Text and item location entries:
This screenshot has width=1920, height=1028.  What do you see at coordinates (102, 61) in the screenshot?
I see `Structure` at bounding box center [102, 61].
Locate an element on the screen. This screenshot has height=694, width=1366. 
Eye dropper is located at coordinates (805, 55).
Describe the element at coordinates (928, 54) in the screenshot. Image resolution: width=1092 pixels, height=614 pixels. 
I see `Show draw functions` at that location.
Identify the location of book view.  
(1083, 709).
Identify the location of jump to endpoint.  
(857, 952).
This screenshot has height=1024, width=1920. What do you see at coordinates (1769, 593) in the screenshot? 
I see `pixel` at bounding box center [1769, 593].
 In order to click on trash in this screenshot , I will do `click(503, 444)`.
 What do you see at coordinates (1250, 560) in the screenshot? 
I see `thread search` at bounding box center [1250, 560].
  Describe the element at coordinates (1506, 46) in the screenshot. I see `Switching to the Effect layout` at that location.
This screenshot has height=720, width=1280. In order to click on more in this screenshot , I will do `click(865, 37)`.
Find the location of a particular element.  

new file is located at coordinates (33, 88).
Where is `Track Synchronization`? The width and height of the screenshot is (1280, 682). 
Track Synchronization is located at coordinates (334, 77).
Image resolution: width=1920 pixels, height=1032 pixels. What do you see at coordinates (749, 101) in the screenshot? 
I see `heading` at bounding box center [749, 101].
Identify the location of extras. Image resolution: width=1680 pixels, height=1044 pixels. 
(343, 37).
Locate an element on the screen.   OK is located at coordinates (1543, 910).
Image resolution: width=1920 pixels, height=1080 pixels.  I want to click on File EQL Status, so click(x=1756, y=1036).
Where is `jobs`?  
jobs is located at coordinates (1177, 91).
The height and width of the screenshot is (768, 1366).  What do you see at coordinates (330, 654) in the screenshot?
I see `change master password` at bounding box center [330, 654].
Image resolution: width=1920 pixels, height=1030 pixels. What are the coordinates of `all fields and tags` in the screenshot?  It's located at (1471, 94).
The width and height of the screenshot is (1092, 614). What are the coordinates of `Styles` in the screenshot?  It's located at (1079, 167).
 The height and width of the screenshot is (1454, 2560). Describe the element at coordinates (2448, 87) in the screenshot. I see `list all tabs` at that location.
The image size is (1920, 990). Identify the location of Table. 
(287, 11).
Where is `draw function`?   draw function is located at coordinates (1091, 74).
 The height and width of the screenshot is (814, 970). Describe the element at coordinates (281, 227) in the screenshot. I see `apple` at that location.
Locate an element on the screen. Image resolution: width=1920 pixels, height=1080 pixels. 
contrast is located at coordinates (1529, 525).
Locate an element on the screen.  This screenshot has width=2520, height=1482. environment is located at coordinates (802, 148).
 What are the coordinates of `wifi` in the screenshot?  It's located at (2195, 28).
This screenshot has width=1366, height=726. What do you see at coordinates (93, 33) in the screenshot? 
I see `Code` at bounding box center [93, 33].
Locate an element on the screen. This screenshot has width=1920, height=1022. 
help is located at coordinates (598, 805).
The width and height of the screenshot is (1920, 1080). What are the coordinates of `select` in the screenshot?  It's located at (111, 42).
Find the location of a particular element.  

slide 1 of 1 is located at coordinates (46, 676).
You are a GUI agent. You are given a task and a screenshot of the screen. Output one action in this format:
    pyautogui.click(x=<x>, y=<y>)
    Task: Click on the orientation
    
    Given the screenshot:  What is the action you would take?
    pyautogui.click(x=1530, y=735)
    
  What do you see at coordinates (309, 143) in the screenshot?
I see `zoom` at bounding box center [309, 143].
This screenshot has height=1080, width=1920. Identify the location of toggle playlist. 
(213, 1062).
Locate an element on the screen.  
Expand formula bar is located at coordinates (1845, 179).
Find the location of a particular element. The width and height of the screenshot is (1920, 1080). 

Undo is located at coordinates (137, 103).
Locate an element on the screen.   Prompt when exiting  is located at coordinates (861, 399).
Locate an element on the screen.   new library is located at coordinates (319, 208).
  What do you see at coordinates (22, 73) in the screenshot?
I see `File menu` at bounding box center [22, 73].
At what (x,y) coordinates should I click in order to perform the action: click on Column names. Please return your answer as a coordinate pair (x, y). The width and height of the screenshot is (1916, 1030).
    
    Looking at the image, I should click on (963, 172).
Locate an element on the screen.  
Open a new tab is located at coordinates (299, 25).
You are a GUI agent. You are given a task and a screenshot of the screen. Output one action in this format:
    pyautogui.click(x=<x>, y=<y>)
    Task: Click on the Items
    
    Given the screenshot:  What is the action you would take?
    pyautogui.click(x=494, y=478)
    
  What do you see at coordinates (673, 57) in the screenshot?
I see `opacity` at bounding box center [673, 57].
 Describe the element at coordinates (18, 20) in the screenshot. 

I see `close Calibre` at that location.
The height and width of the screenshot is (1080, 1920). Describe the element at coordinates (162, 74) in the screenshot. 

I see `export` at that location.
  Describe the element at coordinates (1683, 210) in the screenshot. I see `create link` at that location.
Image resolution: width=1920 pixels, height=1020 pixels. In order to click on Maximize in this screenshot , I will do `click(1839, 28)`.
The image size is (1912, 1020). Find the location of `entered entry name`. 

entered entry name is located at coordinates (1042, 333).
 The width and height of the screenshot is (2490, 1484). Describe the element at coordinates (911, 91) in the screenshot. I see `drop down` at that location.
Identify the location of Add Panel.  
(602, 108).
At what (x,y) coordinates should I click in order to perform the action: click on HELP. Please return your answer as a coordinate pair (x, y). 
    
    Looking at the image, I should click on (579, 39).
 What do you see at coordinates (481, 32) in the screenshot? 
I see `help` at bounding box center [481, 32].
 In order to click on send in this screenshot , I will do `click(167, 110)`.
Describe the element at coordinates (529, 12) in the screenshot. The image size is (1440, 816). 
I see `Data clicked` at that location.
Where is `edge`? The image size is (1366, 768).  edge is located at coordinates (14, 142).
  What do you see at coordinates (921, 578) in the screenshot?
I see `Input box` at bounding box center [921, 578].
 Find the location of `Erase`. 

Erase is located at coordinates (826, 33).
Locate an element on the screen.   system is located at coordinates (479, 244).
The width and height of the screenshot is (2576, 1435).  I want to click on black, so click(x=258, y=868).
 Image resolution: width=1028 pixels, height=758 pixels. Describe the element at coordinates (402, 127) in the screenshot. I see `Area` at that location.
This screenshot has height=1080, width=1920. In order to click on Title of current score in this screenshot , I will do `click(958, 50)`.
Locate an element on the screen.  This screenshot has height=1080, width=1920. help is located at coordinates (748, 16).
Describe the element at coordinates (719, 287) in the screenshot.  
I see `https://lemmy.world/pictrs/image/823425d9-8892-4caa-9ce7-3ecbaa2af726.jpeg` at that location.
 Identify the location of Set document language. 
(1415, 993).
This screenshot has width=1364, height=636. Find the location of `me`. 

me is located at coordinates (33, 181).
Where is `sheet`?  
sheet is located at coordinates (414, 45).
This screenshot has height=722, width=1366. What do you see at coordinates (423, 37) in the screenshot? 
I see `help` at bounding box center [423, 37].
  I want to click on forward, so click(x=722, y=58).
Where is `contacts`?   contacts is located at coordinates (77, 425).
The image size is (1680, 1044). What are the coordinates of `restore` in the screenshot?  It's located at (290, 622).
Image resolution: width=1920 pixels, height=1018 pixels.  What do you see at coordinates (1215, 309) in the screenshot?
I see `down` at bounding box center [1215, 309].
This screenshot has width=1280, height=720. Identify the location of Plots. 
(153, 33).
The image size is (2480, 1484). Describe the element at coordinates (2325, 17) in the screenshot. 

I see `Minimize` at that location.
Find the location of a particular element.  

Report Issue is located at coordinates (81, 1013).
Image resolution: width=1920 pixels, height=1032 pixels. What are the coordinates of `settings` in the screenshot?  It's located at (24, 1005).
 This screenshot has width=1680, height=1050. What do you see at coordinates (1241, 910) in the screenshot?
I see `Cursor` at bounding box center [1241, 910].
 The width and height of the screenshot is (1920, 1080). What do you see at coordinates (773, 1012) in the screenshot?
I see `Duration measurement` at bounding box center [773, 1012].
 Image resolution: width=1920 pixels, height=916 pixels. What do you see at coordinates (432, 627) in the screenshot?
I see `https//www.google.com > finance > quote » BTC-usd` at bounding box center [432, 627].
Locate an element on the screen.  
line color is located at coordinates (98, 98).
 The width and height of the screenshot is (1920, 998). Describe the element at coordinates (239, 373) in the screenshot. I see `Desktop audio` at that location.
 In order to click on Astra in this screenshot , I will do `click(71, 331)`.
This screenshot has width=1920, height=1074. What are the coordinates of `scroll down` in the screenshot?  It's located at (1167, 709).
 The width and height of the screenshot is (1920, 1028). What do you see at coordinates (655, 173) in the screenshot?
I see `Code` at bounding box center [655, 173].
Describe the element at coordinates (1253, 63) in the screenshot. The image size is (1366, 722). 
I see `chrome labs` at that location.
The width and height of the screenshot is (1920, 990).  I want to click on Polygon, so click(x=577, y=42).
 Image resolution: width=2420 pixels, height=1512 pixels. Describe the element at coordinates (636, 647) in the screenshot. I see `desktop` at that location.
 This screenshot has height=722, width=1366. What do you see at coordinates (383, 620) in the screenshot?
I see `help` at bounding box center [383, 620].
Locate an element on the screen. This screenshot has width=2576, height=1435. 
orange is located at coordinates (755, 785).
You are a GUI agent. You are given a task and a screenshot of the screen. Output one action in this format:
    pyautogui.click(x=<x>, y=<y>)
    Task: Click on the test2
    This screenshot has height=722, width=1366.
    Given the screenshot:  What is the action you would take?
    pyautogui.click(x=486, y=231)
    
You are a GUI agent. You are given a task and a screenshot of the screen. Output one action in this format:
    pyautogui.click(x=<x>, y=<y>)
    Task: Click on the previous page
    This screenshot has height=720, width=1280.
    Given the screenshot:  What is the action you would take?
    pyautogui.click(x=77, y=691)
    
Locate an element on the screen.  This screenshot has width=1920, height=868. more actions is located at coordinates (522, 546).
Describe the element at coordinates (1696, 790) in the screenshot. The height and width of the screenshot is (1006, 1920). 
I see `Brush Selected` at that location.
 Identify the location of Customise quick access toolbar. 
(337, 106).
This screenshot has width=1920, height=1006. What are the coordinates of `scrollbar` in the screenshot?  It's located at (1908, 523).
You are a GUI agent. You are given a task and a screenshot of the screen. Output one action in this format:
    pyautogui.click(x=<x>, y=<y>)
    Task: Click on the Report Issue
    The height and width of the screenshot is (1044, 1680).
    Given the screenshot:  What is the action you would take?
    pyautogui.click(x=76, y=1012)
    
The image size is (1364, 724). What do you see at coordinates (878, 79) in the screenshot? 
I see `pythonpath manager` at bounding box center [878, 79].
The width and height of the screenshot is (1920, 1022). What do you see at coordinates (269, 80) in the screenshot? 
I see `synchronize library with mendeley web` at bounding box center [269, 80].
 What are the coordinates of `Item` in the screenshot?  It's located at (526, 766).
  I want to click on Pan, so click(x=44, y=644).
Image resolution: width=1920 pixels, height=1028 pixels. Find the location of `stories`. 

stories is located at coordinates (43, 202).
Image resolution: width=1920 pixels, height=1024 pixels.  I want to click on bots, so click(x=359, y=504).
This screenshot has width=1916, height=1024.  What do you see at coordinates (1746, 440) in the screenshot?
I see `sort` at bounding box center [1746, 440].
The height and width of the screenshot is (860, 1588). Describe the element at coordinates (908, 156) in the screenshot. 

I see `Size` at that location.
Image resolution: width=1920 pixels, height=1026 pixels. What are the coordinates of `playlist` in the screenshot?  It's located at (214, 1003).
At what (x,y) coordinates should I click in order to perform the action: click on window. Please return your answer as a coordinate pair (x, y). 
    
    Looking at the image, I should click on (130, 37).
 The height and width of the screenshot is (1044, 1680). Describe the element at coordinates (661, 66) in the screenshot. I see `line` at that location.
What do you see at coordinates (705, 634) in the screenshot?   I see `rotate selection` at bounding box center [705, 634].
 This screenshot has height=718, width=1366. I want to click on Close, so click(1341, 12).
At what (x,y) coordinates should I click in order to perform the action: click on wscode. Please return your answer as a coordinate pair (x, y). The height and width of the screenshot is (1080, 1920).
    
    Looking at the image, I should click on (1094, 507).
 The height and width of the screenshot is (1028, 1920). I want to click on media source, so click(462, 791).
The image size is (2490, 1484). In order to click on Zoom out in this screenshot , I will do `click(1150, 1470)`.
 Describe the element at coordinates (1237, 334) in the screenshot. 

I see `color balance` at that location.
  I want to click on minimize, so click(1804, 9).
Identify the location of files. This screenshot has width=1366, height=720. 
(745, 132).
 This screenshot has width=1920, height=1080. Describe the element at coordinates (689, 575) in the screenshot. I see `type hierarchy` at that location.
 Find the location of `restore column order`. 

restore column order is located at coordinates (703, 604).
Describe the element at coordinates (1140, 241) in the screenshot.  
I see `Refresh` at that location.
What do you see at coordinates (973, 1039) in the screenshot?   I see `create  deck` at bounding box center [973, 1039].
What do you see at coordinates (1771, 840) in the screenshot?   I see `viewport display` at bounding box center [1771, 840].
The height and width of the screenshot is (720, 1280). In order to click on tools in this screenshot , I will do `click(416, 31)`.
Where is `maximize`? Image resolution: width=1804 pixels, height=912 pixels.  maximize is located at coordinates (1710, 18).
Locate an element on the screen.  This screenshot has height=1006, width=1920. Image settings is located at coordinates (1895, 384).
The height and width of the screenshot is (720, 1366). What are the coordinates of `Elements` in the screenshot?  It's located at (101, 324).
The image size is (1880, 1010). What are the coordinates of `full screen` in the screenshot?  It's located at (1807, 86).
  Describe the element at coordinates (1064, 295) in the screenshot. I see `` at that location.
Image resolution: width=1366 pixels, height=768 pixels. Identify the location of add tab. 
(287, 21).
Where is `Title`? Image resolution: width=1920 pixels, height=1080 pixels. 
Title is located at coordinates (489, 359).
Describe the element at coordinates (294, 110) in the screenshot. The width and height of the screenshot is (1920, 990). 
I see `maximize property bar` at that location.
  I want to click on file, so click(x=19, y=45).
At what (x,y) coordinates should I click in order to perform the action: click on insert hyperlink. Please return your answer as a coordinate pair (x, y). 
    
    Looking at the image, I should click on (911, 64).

- _PROBLEM STATEMENT_
Lay out the stretch from the line containing "Describe the element at coordinates (1237, 334)" through the line containing "restore column order is" as a JSON list of strings, one string per line, leaving out blank lines.

- _TASK SOLUTION_
[
  " Describe the element at coordinates (1237, 334) in the screenshot. ",
  "I see `color balance` at that location.",
  "  I want to click on minimize, so click(1804, 9).",
  "Identify the location of files. This screenshot has width=1366, height=720. ",
  "(745, 132).",
  " This screenshot has width=1920, height=1080. Describe the element at coordinates (689, 575) in the screenshot. I see `type hierarchy` at that location.",
  " Find the location of `restore column order`. ",
  "restore column order is located at coordinates (703, 604)."
]